If I run that on the 13MB dat file: 如果我在13MB dat文件上运行该文件:
ns_tbl <- parse_iff_timetable("~/data/ns-latest/timetbls.dat")
it takes ~3m (fast character-by-character ops is not one of R's strong points) and there's one cautionary note in there about one record having different arrival/departure platforms. 它需要大约300万英镑(快速的逐个字符操作不是R的强项之一),并且在其中有一条警告提示,其中大约有一条记录具有不同的到达/离开平台。 An Rcpp-version of this would likely be much faster.
Rcpp版本的速度可能会快得多。 Since order doesn't really matter, the
furrr
or pbapply
packages may also be able to reduce time to <1m with just a minor change to the code. 由于顺序实际上并不重要,因此只要对代码进行较小的更改,
furrr
或pbapply
包也可以将时间减少到<1m。
The basic idiom is to go line-by line for each "record" and build up a large nested list structure (this is not "flat" data by any stretch of the imagination). 基本习惯是对每条“记录”逐行进行处理,并建立一个大型的嵌套列表结构(无论如何,这都不是“固定的”数据)。

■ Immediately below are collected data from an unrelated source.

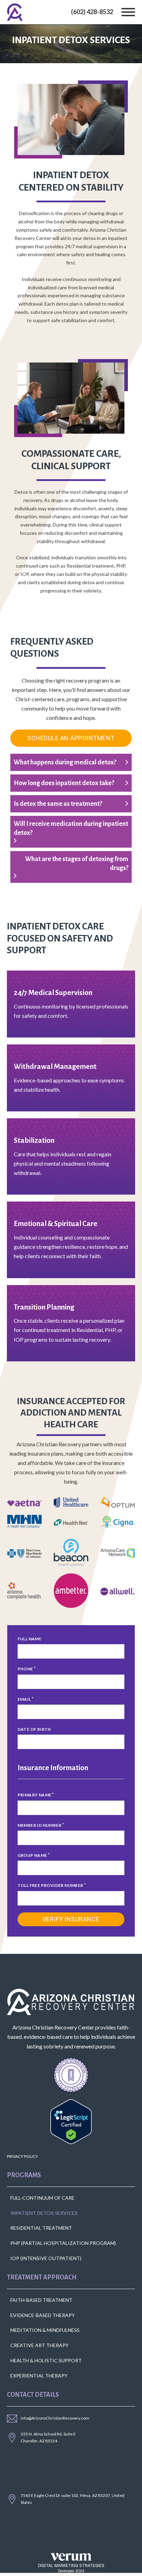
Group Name (32, 1855)
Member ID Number (39, 1825)
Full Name (30, 1638)
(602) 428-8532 (92, 12)
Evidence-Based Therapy (42, 2315)
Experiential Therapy (39, 2376)
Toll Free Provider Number (50, 1885)
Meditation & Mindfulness (45, 2330)
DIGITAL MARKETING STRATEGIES (71, 2565)
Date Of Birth (34, 1729)
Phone (25, 1668)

Let's walk through one record (the first one): 让我们浏览一个记录(第一个):
str(ns_tbl[1], 2)
## List of 1
## $ :List of 5
## ..$ service :List of 2
## ..$ stop :List of 34
## ..$ validity :List of 3
## ..$ transport:List of 3
## ..$ platform :List of 4
the stop
element is kinda big, so let's look at the other ones first: stop
元素很大,所以让我们先看看其他元素:
str(ns_tbl[[1]][-2], 3)
## List of 4
## $ service :List of 2
## ..$ :List of 6
## .. ..$ company_number: chr "100"
## .. ..$ service_number: chr "11410"
## .. ..$ variant : chr ""
## .. ..$ first_stop : chr "001"
## .. ..$ last_stop : chr "002"
## .. ..$ service_name : chr "Nachtnettrein"
## ..$ :List of 6
## .. ..$ company_number: chr "100"
## .. ..$ service_number: chr "01412"
## .. ..$ variant : chr ""
## .. ..$ first_stop : chr "002"
## .. ..$ last_stop : chr "008"
## .. ..$ service_name : chr "Nachtnettrein"
## $ validity :List of 3
## ..$ footnote : chr "00002"
## ..$ first_stop: chr "000"
## ..$ last_stop : chr "999"
## $ transport:List of 3
## ..$ mode : chr "IC"
## ..$ first_stop: chr "001"
## ..$ last_stop : chr "008"
## $ platform :List of 4
## ..$ arrival_platform : chr "5"
## ..$ departure_platform: chr "5"
## ..$ footnote : chr "00002"
## ..$ index : num 34
And, we can look at the first stop, second stop (no arrival/dest so i guess those aren't stops), one stop with arrival/departure, and the last stop: 而且,我们可以看一下第一站,第二站(没有到达/到达的目的地,所以我想那不是到达的目的地),到达/离开的一个到达和最后一个到达:
str(ns_tbl[[1]]$stop[c(1, 2, 6, 34)], 2)
## List of 4
## $ :List of 4
## ..$ station_short : chr "rtd"
## ..$ departure_time: chr "2532"
## ..$ index : num 1
## ..$ arrival_time : chr NA
## $ :List of 4
## ..$ station_short : chr "rtn"
## ..$ index : num 2
## ..$ arrival_time : chr NA
## ..$ departure_time: chr NA
## $ :List of 4
## ..$ station_short : chr "gd"
## ..$ arrival_time : chr "2550"
## ..$ departure_time: chr "2557"
## ..$ index : num 6
## $ :List of 4
## ..$ station_short : chr "ut"
## ..$ arrival_time : chr "2751"
## ..$ index : num 34
## ..$ departure_time: chr NA
I'll gladly amend this with more info based on comments. 我将根据评论通过更多信息来对此进行修改。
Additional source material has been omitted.